There is something amiss with the photo below. I’m not talking about the missing teeth on the left – that’s the right photo. The problem is the photo on the right.
Surely we have lost the plot when we start photohopping an eight-year-old’s gappy grin.
Arriving home from work yesterday, my excitement at finally receiving the boys’ school photos was quickly replaced by bewilderment. As I looked at the photos of our eldest, I thought – “I didn’t realise he still had teeth when the photos were taken”.
In the world of a primary school Mum, and one whose term two started with both kids down with chicken pox in week one, photo day in term one seemed a lifetime ago.
But then I looked at the family photo and his class photo – and there he was. Gappy McGapster (as he currently calls himself) in all his glory. At first, I thought they’d given us last year’s photo – but then I looked closer.
Nope. His mouth had been photoshopped with what looked like last year’s baby teeth swapped in.
Some people might have been angry at this point but I was just baffled. Why would anyone think to do this? At what point did missing teeth because something to be “fixed”?

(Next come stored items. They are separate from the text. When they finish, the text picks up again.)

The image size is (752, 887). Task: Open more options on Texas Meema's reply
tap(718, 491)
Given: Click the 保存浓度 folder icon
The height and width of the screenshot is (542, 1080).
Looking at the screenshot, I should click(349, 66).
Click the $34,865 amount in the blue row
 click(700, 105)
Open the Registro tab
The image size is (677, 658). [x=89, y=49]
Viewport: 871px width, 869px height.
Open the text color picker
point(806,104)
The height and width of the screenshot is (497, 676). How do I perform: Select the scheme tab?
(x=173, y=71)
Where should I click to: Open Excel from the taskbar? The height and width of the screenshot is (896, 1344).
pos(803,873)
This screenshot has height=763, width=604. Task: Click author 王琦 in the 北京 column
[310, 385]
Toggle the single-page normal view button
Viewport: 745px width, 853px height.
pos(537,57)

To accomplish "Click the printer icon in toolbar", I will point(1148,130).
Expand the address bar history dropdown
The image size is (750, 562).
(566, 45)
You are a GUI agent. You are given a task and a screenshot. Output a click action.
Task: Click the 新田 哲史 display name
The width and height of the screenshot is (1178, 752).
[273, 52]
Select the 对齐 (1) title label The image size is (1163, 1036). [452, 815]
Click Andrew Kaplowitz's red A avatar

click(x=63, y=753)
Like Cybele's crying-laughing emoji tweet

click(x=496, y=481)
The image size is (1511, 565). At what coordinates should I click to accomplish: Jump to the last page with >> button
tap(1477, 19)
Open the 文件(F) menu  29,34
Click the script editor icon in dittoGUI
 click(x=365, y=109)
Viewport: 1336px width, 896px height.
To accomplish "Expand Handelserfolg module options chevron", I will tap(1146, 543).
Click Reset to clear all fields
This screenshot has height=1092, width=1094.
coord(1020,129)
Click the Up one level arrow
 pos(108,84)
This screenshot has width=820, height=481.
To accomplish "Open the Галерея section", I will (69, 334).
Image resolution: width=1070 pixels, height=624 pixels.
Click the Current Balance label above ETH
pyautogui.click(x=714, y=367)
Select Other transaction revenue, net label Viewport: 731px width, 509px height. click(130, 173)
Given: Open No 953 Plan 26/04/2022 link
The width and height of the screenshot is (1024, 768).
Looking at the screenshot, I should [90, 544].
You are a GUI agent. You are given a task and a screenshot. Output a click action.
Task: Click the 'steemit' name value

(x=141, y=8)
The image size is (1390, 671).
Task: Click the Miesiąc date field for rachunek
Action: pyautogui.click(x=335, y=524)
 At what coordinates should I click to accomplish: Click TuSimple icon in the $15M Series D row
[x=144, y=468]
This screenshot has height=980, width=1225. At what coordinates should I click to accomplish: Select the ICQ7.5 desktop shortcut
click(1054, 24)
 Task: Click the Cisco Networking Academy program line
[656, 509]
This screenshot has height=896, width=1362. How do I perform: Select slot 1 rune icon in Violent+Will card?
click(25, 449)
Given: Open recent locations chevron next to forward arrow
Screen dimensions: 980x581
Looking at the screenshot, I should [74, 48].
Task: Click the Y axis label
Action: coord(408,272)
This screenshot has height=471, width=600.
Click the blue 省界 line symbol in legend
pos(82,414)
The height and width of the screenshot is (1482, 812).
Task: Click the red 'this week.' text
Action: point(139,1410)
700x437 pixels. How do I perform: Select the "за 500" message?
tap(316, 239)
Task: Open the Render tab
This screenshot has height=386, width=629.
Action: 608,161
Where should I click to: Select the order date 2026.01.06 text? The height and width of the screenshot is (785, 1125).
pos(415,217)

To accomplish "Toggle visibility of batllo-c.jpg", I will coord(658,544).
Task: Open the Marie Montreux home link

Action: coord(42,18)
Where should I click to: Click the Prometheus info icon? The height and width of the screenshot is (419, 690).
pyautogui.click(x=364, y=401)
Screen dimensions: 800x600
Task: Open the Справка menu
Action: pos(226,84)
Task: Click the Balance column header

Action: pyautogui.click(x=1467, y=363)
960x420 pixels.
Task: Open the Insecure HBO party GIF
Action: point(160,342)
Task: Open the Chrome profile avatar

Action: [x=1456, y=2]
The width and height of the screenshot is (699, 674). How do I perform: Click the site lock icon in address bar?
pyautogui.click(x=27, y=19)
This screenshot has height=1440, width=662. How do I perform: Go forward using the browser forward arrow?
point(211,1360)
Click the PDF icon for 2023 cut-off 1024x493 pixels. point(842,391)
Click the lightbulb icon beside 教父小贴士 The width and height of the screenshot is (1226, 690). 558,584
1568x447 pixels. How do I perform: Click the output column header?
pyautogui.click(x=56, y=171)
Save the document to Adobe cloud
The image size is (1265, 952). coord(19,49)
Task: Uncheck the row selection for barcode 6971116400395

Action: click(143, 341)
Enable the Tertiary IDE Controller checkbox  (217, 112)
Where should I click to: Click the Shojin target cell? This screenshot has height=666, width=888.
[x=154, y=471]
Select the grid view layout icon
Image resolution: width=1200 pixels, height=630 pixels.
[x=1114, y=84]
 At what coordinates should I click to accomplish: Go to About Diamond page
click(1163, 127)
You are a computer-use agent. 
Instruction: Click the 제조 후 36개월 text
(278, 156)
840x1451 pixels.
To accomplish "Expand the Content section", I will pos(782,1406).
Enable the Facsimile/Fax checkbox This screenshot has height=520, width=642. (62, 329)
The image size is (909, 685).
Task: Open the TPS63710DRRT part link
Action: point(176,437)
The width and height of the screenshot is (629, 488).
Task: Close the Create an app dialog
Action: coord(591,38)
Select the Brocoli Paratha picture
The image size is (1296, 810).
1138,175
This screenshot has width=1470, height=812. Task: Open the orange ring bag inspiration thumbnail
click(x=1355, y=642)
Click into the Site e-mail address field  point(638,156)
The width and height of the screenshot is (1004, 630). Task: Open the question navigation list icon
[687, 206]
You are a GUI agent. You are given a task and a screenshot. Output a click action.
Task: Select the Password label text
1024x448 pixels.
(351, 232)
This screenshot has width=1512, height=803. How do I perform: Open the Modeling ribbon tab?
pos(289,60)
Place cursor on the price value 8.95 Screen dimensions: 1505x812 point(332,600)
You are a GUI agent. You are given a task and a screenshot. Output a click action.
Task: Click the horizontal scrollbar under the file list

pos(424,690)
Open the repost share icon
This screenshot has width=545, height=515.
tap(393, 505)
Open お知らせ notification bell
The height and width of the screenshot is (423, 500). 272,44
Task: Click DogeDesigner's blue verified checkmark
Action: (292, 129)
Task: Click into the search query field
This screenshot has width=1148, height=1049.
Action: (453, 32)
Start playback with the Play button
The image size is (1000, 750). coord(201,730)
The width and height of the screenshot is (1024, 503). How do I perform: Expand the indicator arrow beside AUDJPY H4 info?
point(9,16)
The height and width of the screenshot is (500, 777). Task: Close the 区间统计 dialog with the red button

Body image has not been something we have had to worry about too much yet with two young boys. But having recently finished Mia Freedman’s new book Work Strife Balance, I was reminded how often we are confronted with unreal, photoshopped images.
While I did turn a blind eye to the guy in our local photo shop in Vietnam touching up my passport photo a few years ago, I’m too lazy to filter or alter my own social media images.
But this wasn’t touching up the light on a sunset or brightening up the group shot to see everyone better.
This is a kid who didn’t lose a tooth until he was almost seven. He’s not embarrassed by the gaps and wonky teeth, he’s excited because lost tooth = gold coin. He doesn’t notice the crooked new teeth because he’s a kid and he is more interested in basketball, hockey, Netflix or finishing his collection of Marvel disks – and what he can eat next.